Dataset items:
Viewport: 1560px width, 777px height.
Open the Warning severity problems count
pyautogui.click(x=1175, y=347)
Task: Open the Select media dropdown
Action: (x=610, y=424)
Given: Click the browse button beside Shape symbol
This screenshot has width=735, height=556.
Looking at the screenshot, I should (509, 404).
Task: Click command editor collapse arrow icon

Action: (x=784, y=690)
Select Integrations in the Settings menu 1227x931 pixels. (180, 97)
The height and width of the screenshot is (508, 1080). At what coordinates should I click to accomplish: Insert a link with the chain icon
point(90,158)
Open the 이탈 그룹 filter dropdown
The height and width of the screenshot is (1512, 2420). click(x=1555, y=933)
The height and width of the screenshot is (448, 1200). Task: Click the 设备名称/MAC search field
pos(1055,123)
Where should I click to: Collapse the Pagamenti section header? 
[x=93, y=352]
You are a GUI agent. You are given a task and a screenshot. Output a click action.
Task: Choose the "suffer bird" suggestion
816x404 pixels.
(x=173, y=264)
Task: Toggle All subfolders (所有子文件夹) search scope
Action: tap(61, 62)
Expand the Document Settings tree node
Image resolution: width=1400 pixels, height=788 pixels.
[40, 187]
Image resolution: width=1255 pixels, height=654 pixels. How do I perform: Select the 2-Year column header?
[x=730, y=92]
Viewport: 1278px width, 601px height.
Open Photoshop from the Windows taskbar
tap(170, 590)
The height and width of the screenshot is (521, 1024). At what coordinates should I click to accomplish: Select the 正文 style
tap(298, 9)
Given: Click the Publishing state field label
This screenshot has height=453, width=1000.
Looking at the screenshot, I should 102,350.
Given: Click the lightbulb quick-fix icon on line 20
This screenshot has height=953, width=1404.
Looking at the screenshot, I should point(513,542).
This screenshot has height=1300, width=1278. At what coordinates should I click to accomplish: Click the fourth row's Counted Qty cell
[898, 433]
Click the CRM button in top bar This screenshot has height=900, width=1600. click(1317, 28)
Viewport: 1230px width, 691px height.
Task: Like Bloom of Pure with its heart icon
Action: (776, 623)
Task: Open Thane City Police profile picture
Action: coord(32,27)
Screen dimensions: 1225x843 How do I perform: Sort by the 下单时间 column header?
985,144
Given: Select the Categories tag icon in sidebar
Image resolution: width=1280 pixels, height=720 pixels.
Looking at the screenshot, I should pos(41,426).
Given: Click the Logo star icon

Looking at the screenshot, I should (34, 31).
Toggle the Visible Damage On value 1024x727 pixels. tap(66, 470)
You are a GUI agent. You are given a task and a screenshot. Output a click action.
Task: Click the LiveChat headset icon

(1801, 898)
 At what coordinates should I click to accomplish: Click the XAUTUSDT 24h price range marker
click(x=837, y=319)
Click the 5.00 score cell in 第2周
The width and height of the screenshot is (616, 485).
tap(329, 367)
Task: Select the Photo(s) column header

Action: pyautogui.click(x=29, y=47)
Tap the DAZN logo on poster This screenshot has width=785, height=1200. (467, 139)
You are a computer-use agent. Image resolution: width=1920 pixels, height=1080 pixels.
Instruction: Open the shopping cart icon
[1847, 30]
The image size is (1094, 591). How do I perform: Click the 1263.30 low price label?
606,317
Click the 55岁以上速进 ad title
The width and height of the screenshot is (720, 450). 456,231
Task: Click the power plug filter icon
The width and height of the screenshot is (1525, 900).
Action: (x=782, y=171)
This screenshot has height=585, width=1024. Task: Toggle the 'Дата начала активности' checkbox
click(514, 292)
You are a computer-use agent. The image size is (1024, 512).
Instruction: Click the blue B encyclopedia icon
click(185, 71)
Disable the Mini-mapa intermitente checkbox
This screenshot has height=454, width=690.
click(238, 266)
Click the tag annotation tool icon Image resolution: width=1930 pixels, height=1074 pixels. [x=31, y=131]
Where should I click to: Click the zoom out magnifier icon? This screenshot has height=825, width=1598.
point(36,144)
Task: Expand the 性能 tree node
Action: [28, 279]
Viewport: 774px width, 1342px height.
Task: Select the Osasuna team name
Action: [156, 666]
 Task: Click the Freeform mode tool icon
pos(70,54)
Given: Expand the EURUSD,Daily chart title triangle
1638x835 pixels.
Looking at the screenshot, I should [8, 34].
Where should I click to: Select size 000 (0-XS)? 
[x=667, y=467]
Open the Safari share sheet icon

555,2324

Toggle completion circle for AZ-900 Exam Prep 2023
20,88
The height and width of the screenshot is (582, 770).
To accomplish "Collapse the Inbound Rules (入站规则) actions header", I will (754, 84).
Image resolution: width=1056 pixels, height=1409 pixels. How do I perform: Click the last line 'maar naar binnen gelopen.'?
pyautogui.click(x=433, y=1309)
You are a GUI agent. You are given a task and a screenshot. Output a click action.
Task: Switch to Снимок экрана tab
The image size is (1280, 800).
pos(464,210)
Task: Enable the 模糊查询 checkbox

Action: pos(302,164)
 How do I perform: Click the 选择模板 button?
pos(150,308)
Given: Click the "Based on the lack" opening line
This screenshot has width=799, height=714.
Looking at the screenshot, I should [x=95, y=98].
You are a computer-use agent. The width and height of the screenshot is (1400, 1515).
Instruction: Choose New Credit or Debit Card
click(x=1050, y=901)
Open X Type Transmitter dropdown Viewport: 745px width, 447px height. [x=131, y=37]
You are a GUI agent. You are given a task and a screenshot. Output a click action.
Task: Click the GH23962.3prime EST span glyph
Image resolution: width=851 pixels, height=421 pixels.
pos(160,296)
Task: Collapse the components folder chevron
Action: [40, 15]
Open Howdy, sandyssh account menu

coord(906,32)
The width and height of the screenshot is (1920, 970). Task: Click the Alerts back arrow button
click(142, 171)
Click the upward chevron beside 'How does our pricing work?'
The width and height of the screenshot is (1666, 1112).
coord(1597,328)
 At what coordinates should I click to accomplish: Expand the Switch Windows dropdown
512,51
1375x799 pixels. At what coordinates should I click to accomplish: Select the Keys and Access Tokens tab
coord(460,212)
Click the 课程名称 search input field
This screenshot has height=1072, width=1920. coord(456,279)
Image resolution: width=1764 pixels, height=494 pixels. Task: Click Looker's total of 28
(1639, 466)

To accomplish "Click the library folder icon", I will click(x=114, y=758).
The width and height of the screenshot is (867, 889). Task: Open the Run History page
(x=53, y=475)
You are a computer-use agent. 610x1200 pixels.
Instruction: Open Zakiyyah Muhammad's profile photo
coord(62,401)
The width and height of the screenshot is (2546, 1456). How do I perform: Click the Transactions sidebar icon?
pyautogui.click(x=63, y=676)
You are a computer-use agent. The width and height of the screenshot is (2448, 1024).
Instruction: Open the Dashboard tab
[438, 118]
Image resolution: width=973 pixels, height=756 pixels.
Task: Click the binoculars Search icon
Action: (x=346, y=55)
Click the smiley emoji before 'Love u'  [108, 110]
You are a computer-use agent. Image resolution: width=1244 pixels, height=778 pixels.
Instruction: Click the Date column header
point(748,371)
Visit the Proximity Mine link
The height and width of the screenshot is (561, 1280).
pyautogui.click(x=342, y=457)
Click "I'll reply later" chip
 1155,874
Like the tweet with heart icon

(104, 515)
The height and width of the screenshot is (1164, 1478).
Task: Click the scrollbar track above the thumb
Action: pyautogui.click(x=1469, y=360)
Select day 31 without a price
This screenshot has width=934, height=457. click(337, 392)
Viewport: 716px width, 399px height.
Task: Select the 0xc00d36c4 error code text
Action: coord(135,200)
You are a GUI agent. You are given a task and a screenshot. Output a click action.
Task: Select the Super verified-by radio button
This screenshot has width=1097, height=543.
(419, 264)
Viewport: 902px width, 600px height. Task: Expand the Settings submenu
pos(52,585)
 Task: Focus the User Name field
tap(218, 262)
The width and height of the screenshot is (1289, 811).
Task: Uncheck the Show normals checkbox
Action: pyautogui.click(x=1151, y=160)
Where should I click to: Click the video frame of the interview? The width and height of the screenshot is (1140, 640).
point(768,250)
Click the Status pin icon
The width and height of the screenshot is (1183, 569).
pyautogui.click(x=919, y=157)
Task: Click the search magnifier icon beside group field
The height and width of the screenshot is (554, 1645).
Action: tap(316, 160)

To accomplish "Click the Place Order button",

- [Task description]
In the records above, copy exactly the lines from the one that contains "This screenshot has width=1097, height=543." through the last, and nothing else.

- [Your response]
This screenshot has width=1097, height=543.
(419, 264)
Viewport: 902px width, 600px height. Task: Expand the Settings submenu
pos(52,585)
 Task: Focus the User Name field
tap(218, 262)
The width and height of the screenshot is (1289, 811).
Task: Uncheck the Show normals checkbox
Action: pyautogui.click(x=1151, y=160)
Where should I click to: Click the video frame of the interview? The width and height of the screenshot is (1140, 640).
point(768,250)
Click the Status pin icon
The width and height of the screenshot is (1183, 569).
pyautogui.click(x=919, y=157)
Task: Click the search magnifier icon beside group field
The height and width of the screenshot is (554, 1645).
Action: tap(316, 160)

To accomplish "Click the Place Order button",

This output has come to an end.